▶ Your objective: Give every entry again, exactly as it stands.

** Opening Input material block **

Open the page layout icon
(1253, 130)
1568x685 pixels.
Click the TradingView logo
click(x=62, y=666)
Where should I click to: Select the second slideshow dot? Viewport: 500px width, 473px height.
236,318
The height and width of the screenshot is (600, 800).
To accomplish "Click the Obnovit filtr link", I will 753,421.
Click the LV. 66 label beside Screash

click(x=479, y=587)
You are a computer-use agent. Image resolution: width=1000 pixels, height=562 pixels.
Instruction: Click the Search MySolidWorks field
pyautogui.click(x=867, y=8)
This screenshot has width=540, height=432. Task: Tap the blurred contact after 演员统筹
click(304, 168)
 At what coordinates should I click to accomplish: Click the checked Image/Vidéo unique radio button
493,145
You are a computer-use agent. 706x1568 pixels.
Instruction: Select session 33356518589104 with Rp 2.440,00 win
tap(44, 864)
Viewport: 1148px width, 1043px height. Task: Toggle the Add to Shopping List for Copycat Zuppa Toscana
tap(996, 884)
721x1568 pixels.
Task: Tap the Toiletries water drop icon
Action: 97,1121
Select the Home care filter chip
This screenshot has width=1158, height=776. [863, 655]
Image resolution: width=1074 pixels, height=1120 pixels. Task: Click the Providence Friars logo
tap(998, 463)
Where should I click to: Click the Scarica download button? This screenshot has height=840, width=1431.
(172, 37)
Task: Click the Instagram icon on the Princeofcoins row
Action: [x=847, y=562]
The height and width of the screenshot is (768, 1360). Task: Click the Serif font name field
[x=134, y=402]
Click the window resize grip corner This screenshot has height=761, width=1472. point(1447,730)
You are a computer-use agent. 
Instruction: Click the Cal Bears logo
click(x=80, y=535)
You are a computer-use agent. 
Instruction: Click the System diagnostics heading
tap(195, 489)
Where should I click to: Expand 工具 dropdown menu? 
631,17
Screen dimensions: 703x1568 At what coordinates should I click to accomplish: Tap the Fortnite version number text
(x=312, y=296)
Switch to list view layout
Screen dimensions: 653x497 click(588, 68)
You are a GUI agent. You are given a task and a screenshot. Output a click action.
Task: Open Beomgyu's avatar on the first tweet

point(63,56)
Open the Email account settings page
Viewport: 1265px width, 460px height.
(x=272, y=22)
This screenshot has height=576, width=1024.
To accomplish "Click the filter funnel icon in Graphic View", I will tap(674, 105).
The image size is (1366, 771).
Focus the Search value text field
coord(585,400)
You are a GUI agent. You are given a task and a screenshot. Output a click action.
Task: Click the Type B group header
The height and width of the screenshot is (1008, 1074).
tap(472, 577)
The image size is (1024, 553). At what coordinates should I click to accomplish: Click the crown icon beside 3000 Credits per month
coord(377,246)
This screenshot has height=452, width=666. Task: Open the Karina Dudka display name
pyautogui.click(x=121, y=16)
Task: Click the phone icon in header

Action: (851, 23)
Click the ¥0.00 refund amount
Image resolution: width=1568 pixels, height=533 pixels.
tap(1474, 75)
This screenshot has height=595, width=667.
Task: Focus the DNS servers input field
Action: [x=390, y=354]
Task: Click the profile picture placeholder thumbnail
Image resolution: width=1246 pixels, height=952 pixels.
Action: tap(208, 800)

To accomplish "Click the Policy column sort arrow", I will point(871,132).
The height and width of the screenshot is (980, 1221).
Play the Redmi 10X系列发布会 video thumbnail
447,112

** Closing Input material block **

▶ Exercise response:
Open the page layout icon
(1253, 130)
1568x685 pixels.
Click the TradingView logo
click(x=62, y=666)
Where should I click to: Select the second slideshow dot? Viewport: 500px width, 473px height.
236,318
The height and width of the screenshot is (600, 800).
To accomplish "Click the Obnovit filtr link", I will 753,421.
Click the LV. 66 label beside Screash

click(x=479, y=587)
You are a computer-use agent. Image resolution: width=1000 pixels, height=562 pixels.
Instruction: Click the Search MySolidWorks field
pyautogui.click(x=867, y=8)
This screenshot has width=540, height=432. Task: Tap the blurred contact after 演员统筹
click(304, 168)
 At what coordinates should I click to accomplish: Click the checked Image/Vidéo unique radio button
493,145
You are a computer-use agent. 706x1568 pixels.
Instruction: Select session 33356518589104 with Rp 2.440,00 win
tap(44, 864)
Viewport: 1148px width, 1043px height. Task: Toggle the Add to Shopping List for Copycat Zuppa Toscana
tap(996, 884)
721x1568 pixels.
Task: Tap the Toiletries water drop icon
Action: 97,1121
Select the Home care filter chip
This screenshot has width=1158, height=776. [863, 655]
Image resolution: width=1074 pixels, height=1120 pixels. Task: Click the Providence Friars logo
tap(998, 463)
Where should I click to: Click the Scarica download button? This screenshot has height=840, width=1431.
(172, 37)
Task: Click the Instagram icon on the Princeofcoins row
Action: [x=847, y=562]
The height and width of the screenshot is (768, 1360). Task: Click the Serif font name field
[x=134, y=402]
Click the window resize grip corner This screenshot has height=761, width=1472. point(1447,730)
You are a computer-use agent. 
Instruction: Click the Cal Bears logo
click(x=80, y=535)
You are a computer-use agent. 
Instruction: Click the System diagnostics heading
tap(195, 489)
Where should I click to: Expand 工具 dropdown menu? 
631,17
Screen dimensions: 703x1568 At what coordinates should I click to accomplish: Tap the Fortnite version number text
(x=312, y=296)
Switch to list view layout
Screen dimensions: 653x497 click(588, 68)
You are a GUI agent. You are given a task and a screenshot. Output a click action.
Task: Open Beomgyu's avatar on the first tweet

point(63,56)
Open the Email account settings page
Viewport: 1265px width, 460px height.
(x=272, y=22)
This screenshot has height=576, width=1024.
To accomplish "Click the filter funnel icon in Graphic View", I will tap(674, 105).
The image size is (1366, 771).
Focus the Search value text field
coord(585,400)
You are a GUI agent. You are given a task and a screenshot. Output a click action.
Task: Click the Type B group header
The height and width of the screenshot is (1008, 1074).
tap(472, 577)
The image size is (1024, 553). At what coordinates should I click to accomplish: Click the crown icon beside 3000 Credits per month
coord(377,246)
This screenshot has height=452, width=666. Task: Open the Karina Dudka display name
pyautogui.click(x=121, y=16)
Task: Click the phone icon in header

Action: (851, 23)
Click the ¥0.00 refund amount
Image resolution: width=1568 pixels, height=533 pixels.
tap(1474, 75)
This screenshot has height=595, width=667.
Task: Focus the DNS servers input field
Action: [x=390, y=354]
Task: Click the profile picture placeholder thumbnail
Image resolution: width=1246 pixels, height=952 pixels.
Action: tap(208, 800)

To accomplish "Click the Policy column sort arrow", I will point(871,132).
The height and width of the screenshot is (980, 1221).
Play the Redmi 10X系列发布会 video thumbnail
447,112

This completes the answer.